==== DATA RECORDS

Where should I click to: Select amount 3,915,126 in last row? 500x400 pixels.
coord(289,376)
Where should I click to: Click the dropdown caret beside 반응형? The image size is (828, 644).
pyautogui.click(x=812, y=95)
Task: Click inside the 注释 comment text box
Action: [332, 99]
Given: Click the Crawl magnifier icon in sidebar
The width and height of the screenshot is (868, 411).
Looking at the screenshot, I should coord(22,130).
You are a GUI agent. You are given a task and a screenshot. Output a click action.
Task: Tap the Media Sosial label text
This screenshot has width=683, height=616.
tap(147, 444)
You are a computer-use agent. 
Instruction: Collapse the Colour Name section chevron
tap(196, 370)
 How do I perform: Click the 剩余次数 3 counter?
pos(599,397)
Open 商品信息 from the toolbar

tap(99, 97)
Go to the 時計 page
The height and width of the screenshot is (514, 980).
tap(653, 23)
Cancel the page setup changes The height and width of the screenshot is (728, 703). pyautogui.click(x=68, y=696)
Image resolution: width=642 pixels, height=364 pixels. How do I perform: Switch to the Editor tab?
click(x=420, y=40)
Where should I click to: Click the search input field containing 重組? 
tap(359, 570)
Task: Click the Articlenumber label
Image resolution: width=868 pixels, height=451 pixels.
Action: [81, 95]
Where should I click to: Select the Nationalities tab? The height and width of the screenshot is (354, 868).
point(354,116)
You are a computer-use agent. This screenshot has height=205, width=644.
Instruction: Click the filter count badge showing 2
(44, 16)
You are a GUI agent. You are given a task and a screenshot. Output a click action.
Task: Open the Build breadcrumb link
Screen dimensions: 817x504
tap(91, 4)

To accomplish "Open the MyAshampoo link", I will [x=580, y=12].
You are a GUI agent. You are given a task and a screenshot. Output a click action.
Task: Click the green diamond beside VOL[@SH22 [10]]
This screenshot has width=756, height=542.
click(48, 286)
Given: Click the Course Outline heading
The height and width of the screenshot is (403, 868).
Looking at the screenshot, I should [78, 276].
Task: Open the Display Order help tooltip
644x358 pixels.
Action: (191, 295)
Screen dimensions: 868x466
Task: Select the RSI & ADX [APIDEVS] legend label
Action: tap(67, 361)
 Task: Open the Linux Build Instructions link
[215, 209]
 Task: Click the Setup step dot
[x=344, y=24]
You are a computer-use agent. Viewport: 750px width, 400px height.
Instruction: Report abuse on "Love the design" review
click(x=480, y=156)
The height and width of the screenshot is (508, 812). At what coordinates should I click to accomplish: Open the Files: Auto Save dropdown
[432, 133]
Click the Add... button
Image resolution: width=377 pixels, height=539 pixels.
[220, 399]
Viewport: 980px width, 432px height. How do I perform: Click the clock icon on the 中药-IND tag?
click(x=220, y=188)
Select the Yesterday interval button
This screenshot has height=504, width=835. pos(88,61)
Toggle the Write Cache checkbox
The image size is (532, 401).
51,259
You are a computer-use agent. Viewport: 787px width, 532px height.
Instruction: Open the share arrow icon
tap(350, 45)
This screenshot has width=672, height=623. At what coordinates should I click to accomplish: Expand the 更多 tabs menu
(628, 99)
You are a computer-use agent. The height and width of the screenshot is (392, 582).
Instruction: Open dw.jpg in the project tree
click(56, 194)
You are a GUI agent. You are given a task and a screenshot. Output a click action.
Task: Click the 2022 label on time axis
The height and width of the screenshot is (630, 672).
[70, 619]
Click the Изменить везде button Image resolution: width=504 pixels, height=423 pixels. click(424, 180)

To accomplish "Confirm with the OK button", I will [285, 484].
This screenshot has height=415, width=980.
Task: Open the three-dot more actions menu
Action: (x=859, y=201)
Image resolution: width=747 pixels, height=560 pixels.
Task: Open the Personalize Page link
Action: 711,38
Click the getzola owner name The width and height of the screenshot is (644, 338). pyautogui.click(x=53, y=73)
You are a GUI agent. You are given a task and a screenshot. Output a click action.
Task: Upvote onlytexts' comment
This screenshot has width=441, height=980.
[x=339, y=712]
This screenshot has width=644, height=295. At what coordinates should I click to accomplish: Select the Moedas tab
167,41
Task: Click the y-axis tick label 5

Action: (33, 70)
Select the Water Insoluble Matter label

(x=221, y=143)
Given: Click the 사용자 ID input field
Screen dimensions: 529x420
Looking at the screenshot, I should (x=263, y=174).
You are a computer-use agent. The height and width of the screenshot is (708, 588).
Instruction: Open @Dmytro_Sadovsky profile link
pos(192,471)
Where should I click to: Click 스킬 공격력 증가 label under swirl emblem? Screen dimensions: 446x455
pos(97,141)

========

* _PROBLEM TO SOLVE_
Would you restate the entries word for word, omitting none?

* _SOLUTION FOR THIS EXERCISE_
Where should I click to: Select amount 3,915,126 in last row? 500x400 pixels.
coord(289,376)
Where should I click to: Click the dropdown caret beside 반응형? The image size is (828, 644).
pyautogui.click(x=812, y=95)
Task: Click inside the 注释 comment text box
Action: [332, 99]
Given: Click the Crawl magnifier icon in sidebar
The width and height of the screenshot is (868, 411).
Looking at the screenshot, I should coord(22,130).
You are a GUI agent. You are given a task and a screenshot. Output a click action.
Task: Tap the Media Sosial label text
This screenshot has width=683, height=616.
tap(147, 444)
You are a computer-use agent. 
Instruction: Collapse the Colour Name section chevron
tap(196, 370)
 How do I perform: Click the 剩余次数 3 counter?
pos(599,397)
Open 商品信息 from the toolbar

tap(99, 97)
Go to the 時計 page
The height and width of the screenshot is (514, 980).
tap(653, 23)
Cancel the page setup changes The height and width of the screenshot is (728, 703). pyautogui.click(x=68, y=696)
Image resolution: width=642 pixels, height=364 pixels. How do I perform: Switch to the Editor tab?
click(x=420, y=40)
Where should I click to: Click the search input field containing 重組? 
tap(359, 570)
Task: Click the Articlenumber label
Image resolution: width=868 pixels, height=451 pixels.
Action: [81, 95]
Where should I click to: Select the Nationalities tab? The height and width of the screenshot is (354, 868).
point(354,116)
You are a computer-use agent. This screenshot has height=205, width=644.
Instruction: Click the filter count badge showing 2
(44, 16)
You are a GUI agent. You are given a task and a screenshot. Output a click action.
Task: Open the Build breadcrumb link
Screen dimensions: 817x504
tap(91, 4)

To accomplish "Open the MyAshampoo link", I will [x=580, y=12].
You are a GUI agent. You are given a task and a screenshot. Output a click action.
Task: Click the green diamond beside VOL[@SH22 [10]]
This screenshot has width=756, height=542.
click(48, 286)
Given: Click the Course Outline heading
The height and width of the screenshot is (403, 868).
Looking at the screenshot, I should [78, 276].
Task: Open the Display Order help tooltip
644x358 pixels.
Action: (191, 295)
Screen dimensions: 868x466
Task: Select the RSI & ADX [APIDEVS] legend label
Action: tap(67, 361)
 Task: Open the Linux Build Instructions link
[215, 209]
 Task: Click the Setup step dot
[x=344, y=24]
You are a computer-use agent. Viewport: 750px width, 400px height.
Instruction: Report abuse on "Love the design" review
click(x=480, y=156)
The height and width of the screenshot is (508, 812). At what coordinates should I click to accomplish: Open the Files: Auto Save dropdown
[432, 133]
Click the Add... button
Image resolution: width=377 pixels, height=539 pixels.
[220, 399]
Viewport: 980px width, 432px height. How do I perform: Click the clock icon on the 中药-IND tag?
click(x=220, y=188)
Select the Yesterday interval button
This screenshot has height=504, width=835. pos(88,61)
Toggle the Write Cache checkbox
The image size is (532, 401).
51,259
You are a computer-use agent. Viewport: 787px width, 532px height.
Instruction: Open the share arrow icon
tap(350, 45)
This screenshot has width=672, height=623. At what coordinates should I click to accomplish: Expand the 更多 tabs menu
(628, 99)
You are a computer-use agent. The height and width of the screenshot is (392, 582).
Instruction: Open dw.jpg in the project tree
click(56, 194)
You are a GUI agent. You are given a task and a screenshot. Output a click action.
Task: Click the 2022 label on time axis
The height and width of the screenshot is (630, 672).
[70, 619]
Click the Изменить везде button Image resolution: width=504 pixels, height=423 pixels. click(424, 180)

To accomplish "Confirm with the OK button", I will [285, 484].
This screenshot has height=415, width=980.
Task: Open the three-dot more actions menu
Action: (x=859, y=201)
Image resolution: width=747 pixels, height=560 pixels.
Task: Open the Personalize Page link
Action: 711,38
Click the getzola owner name The width and height of the screenshot is (644, 338). pyautogui.click(x=53, y=73)
You are a GUI agent. You are given a task and a screenshot. Output a click action.
Task: Upvote onlytexts' comment
This screenshot has width=441, height=980.
[x=339, y=712]
This screenshot has width=644, height=295. At what coordinates should I click to accomplish: Select the Moedas tab
167,41
Task: Click the y-axis tick label 5

Action: (33, 70)
Select the Water Insoluble Matter label

(x=221, y=143)
Given: Click the 사용자 ID input field
Screen dimensions: 529x420
Looking at the screenshot, I should (x=263, y=174).
You are a computer-use agent. The height and width of the screenshot is (708, 588).
Instruction: Open @Dmytro_Sadovsky profile link
pos(192,471)
Where should I click to: Click 스킬 공격력 증가 label under swirl emblem? Screen dimensions: 446x455
pos(97,141)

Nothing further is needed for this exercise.